Le deuxième, également horrifié par le verdict, a affirmé, sans aucune nuance, que «les laïcs Egypte ont renoncé aux principes qu’ils revendiquaient, tant qu’ils peuvent réprimer les frères et se débarrasser d’eux». C’est blanc ou c’est noir.

Ni homo-islamitus, ni homo-laïcitus

Et puis ce fut l’entrée tonitruante de Vincent Geisser qui devait débiter un long réquisitoire acerbe contre « les élites qui s’imaginent apprendre la démocratie aux citoyens tunisiens qui ont des préoccupations sociales, des préoccupations économiques et qui n’entrent pas dans ce jeu politique fait d’anathème, de violence verbale et refusent massivement cette bipolarisation idéologique et culturelle qui vise à nous faire croire à l’existence de deux Tunisie : une Tunisie islamiste, intégriste et une autre séculariste, laïque ». Applaudissements.

«Je pense qu’il n’y a pas d’un côté des Tunisiens qui regardent vers l’arrière et de l’autre des Tunisiens qui regardent vers l’avenir, la démocratie, le progrès… Je pense qu’il n’y a pas l’homo-laïcitus-occidentalus et l’homo-islamitus-intégritus-radicalus», peine-t-il à dire non sans provoquer rires et applaudissements.

Et de conclure à l’adresse des élites: «Le risque, ce n’est pas une révolution islamiste ou une révolution séculariste, mais c’est une véritable fracture, un véritable fossé entre les élites et les citoyens ordinaires. Tout le monde parle de décentralisation, remède-miracle. Oui pour la décentralisation institutionnelle et administrative, mais la première décentralisation à faire c’est la décentralisation mentale. Arrêtez de croire que vous êtes les dépositaires de la formule politique idoine. Apprenez à regarder à l’intérieur du pays, dans les zones d’ombre de Ben Ali, qui demeurent aussi les zones d’ombre de la Démocratie !». Applaudissements nourris.

Monocolore

Interrogé par «Leaders», le journaliste et l’analyste politique Slaheddine Jourchi, a déploré que la conférence ait été «monocolore», un soliloque.

«Pour que de telles rencontres contribuent davantage à l’évolution de notre pensée, de notre culture et notre vie politique, il faudrait qu’elles s’ouvrent à des parties différentes et représentatives de tous les courants politiques, pour éviter le risque de répercuter et perpétuer un seul son de cloche. Une voix unique est contre-productive», a admis le compagnon de longue date de Radwan Masmoudi et son frère idéologique.

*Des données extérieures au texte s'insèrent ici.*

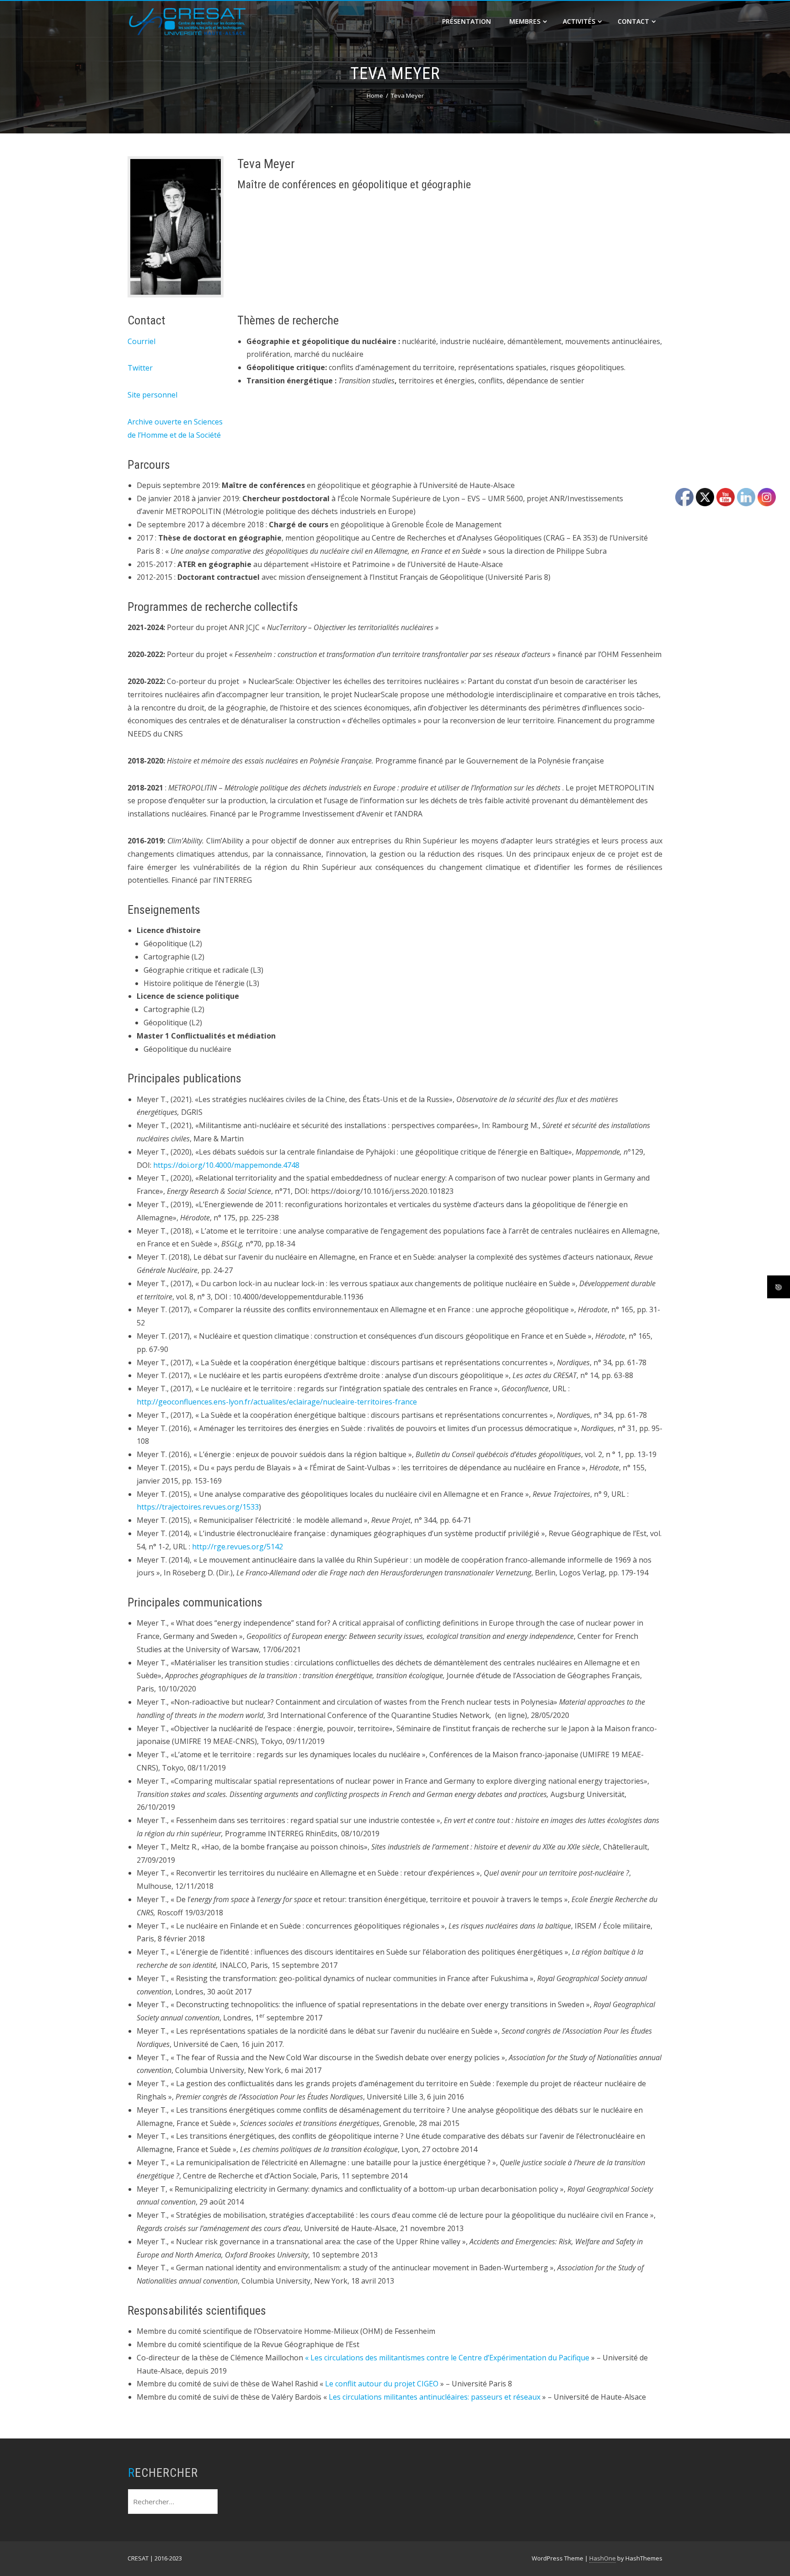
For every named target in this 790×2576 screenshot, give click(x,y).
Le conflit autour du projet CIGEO (381, 2384)
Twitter (140, 368)
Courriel (141, 341)
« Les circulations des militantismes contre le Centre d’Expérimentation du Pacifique (447, 2358)
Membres (524, 21)
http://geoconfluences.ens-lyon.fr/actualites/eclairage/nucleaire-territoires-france (277, 1402)
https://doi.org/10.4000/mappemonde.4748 (226, 1165)
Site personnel (152, 395)
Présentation (466, 21)
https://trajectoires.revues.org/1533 (198, 1507)
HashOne (602, 2558)
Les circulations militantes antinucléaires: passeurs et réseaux (434, 2397)
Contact (633, 21)
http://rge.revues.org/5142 (237, 1547)
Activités (579, 21)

Selon l’analyste, «les islamistes, qui ne forment pas un bloc monolithique, tous comme les laïcs, ont une image stéréotypée et subjective de leurs protagonistes. Et vice versa». 

«En surmontant leur clivage idéologique, en favorisant le dialogue, en se débarrassant de leurs suspicions et de leurs défiances mutuelles, ils pourront, en dépit de leurs divergences, dégager des points de convergences et parvenir à des consensus, par exemple sur des  questions de droits fondamentaux spoliés ou des causes communes à défendre conjointement. Ainsi, ils pourront créer les conditions propices à la restauration d’une confiance réciproque», a notamment déclaré l’analyste… à toutes les sauces des plateaux-TV.